- What you need to do -
Search the material below for lines containing the string "header", and copy every one you find.

++++++++++++++++++++

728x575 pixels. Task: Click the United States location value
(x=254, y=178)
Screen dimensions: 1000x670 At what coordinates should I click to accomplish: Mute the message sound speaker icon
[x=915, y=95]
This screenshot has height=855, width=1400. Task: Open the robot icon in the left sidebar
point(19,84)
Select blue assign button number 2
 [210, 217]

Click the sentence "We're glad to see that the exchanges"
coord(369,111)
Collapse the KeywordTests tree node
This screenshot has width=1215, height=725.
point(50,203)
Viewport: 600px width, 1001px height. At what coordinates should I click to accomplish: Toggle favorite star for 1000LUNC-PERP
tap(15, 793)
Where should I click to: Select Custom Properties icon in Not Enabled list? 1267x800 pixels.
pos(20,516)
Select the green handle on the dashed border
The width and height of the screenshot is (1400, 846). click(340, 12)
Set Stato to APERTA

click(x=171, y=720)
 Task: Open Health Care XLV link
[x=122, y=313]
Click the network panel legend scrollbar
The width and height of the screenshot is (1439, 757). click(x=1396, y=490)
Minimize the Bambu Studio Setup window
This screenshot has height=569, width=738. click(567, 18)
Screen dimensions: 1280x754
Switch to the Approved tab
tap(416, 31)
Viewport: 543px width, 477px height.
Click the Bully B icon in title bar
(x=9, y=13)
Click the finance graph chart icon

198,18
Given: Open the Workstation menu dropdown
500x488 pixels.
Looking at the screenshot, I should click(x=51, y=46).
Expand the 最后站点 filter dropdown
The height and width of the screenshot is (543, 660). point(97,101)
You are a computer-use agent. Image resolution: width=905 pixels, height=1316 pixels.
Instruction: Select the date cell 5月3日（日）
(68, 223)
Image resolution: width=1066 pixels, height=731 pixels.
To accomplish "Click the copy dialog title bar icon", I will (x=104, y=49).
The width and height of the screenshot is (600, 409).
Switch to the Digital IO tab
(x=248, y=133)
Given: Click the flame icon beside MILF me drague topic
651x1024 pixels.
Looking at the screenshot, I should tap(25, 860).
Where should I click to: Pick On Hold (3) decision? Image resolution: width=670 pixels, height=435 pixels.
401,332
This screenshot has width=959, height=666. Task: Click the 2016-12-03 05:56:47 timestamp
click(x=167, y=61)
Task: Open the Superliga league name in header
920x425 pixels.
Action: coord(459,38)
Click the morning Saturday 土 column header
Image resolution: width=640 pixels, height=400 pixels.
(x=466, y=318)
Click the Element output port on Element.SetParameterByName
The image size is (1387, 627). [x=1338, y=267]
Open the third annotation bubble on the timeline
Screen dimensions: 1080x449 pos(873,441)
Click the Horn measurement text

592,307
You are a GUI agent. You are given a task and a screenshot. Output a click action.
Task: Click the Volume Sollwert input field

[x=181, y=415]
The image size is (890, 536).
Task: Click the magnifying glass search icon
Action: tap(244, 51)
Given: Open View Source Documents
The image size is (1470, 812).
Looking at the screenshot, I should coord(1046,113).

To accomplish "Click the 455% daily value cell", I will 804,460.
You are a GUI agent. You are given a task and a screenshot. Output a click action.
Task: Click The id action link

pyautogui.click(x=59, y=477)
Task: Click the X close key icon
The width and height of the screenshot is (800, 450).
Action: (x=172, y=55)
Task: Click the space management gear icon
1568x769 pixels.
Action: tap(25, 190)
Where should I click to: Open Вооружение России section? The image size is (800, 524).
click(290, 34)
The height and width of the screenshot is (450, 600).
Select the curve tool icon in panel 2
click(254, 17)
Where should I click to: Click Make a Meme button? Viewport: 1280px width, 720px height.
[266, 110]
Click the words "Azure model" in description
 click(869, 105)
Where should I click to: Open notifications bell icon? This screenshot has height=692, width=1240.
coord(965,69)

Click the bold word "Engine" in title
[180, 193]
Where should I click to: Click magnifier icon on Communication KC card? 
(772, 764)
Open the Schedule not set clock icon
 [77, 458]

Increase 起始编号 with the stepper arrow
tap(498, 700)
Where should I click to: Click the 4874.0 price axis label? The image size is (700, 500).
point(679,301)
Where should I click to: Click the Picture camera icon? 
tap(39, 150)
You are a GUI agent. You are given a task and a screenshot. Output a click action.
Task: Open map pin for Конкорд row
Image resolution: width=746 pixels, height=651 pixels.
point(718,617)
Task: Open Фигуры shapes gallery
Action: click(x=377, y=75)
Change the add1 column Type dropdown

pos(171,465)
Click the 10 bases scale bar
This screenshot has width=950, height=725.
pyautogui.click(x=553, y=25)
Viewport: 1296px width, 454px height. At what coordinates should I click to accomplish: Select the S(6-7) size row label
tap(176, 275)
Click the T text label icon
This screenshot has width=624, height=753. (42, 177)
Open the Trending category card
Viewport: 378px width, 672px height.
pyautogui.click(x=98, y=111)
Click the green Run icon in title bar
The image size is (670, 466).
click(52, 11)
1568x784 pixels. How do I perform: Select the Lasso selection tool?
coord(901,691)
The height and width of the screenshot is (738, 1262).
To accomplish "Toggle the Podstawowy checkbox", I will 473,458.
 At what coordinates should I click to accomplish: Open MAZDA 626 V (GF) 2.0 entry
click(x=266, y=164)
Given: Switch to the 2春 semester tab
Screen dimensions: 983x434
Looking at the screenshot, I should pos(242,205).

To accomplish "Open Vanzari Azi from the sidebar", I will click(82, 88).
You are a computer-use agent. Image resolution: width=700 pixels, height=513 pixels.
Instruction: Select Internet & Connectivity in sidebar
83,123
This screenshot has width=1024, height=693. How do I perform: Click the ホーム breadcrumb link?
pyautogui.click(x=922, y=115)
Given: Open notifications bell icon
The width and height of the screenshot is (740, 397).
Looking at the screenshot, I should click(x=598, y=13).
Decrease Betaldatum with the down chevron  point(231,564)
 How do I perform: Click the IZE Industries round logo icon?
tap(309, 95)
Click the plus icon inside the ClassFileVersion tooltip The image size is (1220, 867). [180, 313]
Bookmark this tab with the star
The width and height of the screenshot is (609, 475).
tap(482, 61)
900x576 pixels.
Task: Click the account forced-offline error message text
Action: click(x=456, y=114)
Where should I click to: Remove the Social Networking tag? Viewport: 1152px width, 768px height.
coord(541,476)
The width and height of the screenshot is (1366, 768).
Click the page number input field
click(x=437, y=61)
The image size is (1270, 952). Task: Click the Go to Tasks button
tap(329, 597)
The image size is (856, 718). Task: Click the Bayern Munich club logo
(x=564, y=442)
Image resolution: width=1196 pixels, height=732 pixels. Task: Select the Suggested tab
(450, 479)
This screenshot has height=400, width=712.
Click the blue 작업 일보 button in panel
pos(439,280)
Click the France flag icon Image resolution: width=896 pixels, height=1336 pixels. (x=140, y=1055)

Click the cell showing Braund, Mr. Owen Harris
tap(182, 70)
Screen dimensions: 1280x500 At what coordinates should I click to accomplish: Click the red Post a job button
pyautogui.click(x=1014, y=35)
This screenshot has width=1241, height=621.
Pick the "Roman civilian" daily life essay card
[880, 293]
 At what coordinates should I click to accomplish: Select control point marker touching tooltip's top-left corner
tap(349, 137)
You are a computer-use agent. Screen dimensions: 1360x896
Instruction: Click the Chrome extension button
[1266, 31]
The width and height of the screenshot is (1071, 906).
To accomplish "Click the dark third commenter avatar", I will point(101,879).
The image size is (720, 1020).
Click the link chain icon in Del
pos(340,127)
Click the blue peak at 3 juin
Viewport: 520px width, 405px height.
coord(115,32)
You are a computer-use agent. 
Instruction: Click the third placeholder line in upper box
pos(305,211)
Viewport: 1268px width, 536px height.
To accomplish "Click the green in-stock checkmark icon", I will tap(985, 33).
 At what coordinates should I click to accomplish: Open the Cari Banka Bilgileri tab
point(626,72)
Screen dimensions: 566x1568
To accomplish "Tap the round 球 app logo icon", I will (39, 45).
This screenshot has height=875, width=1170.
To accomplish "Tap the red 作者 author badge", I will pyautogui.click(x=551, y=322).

++++++++++++++++++++

- Solution for this exercise -
Task: Open the Superliga league name in header
Click the morning Saturday 土 column header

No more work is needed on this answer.